TW Illustration by Jennifer Martins

TW Illustration by Jennifer Martins

Several destination marketing organizations (DMOs) are forgoing messages based on traditional demographic criteria in favor of campaigns that more directly appeal to travelers’ interests — in marketing parlance, their “passion points.”

And while these campaigns are primarily meant to motivate travelers by focusing on the ever-increasing interest in authentic experiences, several DMOs said that another goal of this approach is to put less-visited areas and attractions on travelers’ radars.

“We know we’ve got great castles, we’ve got royalty, but what we want to say is, ‘We’ve got all that plus a lot more,’” VisitBritain CEO Sally Balcombe said of her organization’s “I Travel For” campaign, which launched last year and focuses on appealing to travelers’ motivations.

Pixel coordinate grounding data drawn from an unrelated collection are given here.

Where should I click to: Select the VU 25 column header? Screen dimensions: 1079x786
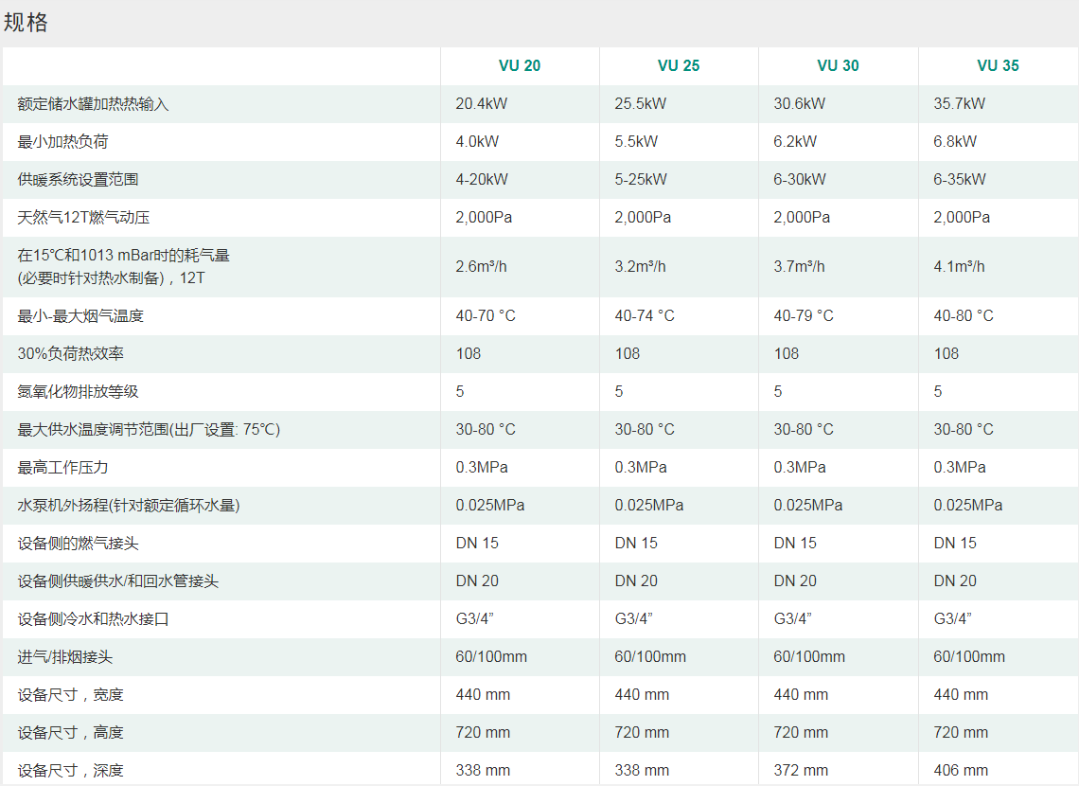pos(679,65)
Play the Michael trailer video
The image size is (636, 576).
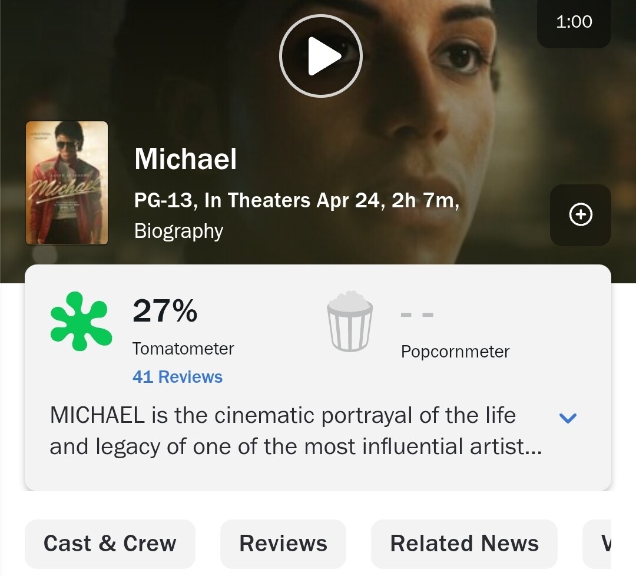click(x=320, y=56)
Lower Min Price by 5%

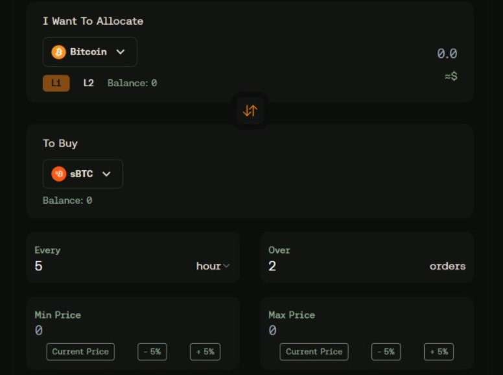(x=152, y=352)
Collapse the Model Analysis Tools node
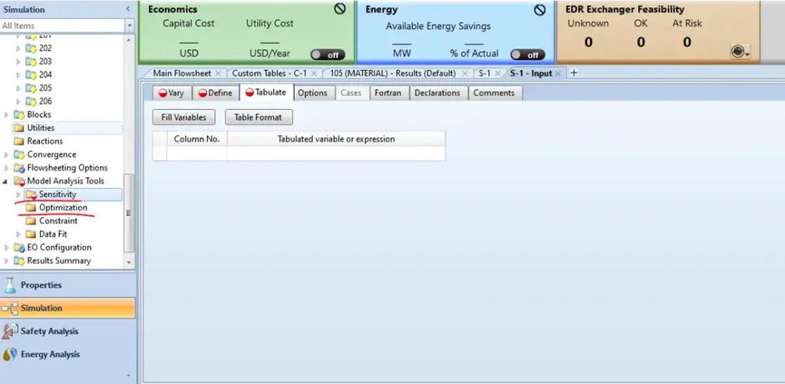This screenshot has height=384, width=785. pyautogui.click(x=6, y=181)

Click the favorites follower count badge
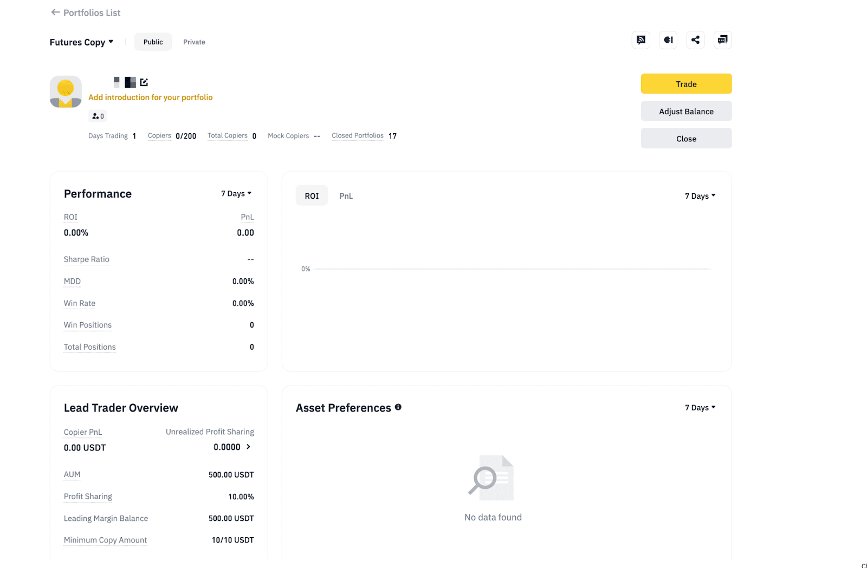coord(98,116)
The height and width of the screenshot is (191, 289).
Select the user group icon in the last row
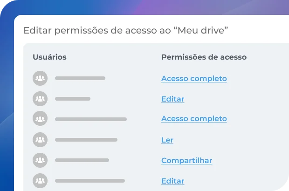[40, 180]
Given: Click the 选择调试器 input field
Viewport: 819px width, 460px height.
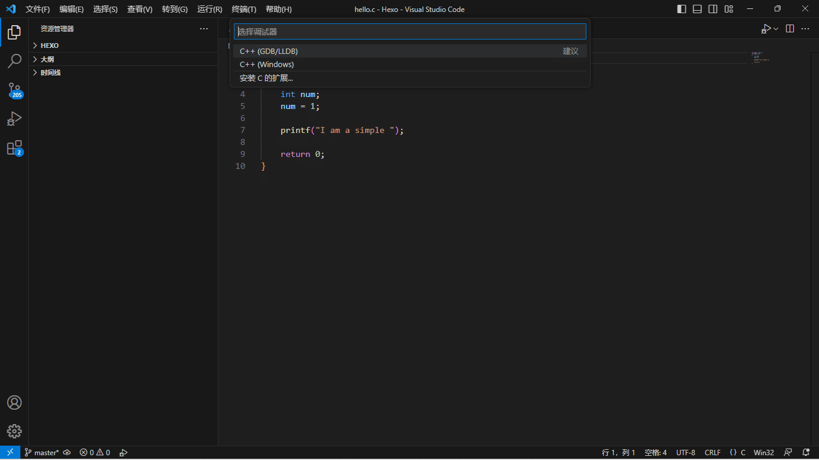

"We know we’ve got great castles, we’ve got royalty, but what we want to say is, ‘We’ve got all that plus a lot more..."
— Sally Balcombe, VisitBritain

That approach can be seen on the homepage of VisitBritain’s website, where a scroll-down menu enables visitors to choose one of eight ways to complete the sentence “I travel for …”: stories, local flavor, culture, the undiscovered, bliss, characters, the unexpected or thrills.

Click “culture,” for example, and the website redirects to a page with topics spanning a number of interests as well as destinations — everything from “five family-friendly activities in London fit for royalty” and “foodie map of Britain” to “48 hours in Newcastle” and “let’s go to Edinburgh’s festivals!”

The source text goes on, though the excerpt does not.